Here in the States, Another recall is coming. This one is called the J5 campaign and it has to do with the mechanical assembly in your roof.
So expect to hear about it (the details) at your dealers soon.


----------



## GeorgeAlex (Mar 4, 2013)

surftt said:


> Out enjoying the sun yesterday, top down motoring and no traffic is difficult to beat
> When we got home, I pressed the button to close the roof, the windows went down, the flaps came up and then nothing.
> I had to get the manual out to close the roof, err, manually! (A lot easier on the mk1)
> Once up the button locked the roof.
> ...


 hi this happened to me too a month ago I took to a garage they reprogrammed the sensor of the right side it work fine now it happened again and it stayed open...any idea how to repair it..they charged me 100 just for 5 minutes!!and now it happened again..thanks


----------



## ajayp (Nov 30, 2006)

Gaf said:


> Rubbish.
> 
> Mine failed on me after I picked my car up.
> 
> ...


Hi Gaf,

Mine failed a couple of weeks ago and got the exact same as you above.  
I thought I'd wait till the end of the month to get it sorted when it goes in for a MOT and oil service @ Audi.
But as I been missing out on the weather an miss having the roof down I am thinking of just getting it looked at ASAP. 
Since my car is a 2007 - would this recall be applicable to mine?


----------



## superhoop (Aug 10, 2013)

ajayp said:


> Gaf said:
> 
> 
> > Rubbish.
> ...


Hi

Same problem as everyone else with the wife's TT.

She arrived home yesterday and the roof would not close, it is an 08 with 12k on the clock.

I managed to close the roof but broke the 'manual crank' and the 'spline shaft', I assume I will be able to purchase these two items at my Audi dealer?
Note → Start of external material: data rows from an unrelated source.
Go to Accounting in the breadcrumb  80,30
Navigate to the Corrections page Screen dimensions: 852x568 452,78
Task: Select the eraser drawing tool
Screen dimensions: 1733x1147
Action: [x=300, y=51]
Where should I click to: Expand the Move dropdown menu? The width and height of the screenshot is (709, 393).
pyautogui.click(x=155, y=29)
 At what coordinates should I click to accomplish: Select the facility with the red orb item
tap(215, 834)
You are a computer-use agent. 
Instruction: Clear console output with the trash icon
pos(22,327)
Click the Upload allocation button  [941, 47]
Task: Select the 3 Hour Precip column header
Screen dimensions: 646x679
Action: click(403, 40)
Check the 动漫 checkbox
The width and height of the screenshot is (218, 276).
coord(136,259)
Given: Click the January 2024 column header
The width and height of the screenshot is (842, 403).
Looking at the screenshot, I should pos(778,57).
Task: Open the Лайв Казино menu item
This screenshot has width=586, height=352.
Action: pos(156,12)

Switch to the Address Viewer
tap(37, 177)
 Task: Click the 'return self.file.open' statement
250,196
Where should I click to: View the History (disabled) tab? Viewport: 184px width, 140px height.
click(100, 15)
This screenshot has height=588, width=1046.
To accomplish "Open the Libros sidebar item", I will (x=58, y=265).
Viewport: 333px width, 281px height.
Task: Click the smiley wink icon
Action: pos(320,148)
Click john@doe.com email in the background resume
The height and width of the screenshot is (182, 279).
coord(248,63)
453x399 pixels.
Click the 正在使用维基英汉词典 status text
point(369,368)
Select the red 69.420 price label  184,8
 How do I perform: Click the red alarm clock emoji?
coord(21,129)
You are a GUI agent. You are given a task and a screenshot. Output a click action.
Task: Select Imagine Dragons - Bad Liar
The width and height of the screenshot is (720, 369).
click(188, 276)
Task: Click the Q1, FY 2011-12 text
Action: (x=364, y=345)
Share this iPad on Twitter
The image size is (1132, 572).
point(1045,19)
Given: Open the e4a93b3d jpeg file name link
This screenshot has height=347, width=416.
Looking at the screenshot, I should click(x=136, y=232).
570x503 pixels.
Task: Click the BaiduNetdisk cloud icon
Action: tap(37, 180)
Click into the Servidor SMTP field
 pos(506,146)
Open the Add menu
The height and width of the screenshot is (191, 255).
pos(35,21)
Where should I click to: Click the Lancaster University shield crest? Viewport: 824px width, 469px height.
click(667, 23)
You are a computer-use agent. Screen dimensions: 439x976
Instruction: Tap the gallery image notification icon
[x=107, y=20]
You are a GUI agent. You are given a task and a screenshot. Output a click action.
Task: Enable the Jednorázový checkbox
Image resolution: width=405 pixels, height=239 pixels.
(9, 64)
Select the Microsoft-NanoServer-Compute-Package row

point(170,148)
I now have a dilemma, I don't know whether to go to Audi to get it fixed, or go to a sunroof specialist, I have read so many bad reports regarding Audi attempting to fix the soft-tops.

Any suggestions?

Thanks


----------



## Hark (Aug 23, 2007)

I know someone in the midlands, did my moms when hers failed


----------



## motorbikemania (Jan 19, 2012)

Had the same problem earlier this year, also broke the manual crank whilst trying to close the roof manually. Got new crank from Audi Aberdeen £12. Quoted £90 for diagnostics which is offset on final bill, booked in that week. Rectified by re-synchronising the motors. No further charge, although quoted £400'ish for replacement motors if it happens again. 
The roof has worked well all summer though the left hand motor sounds a little noisy towards the end of the closing process.


----------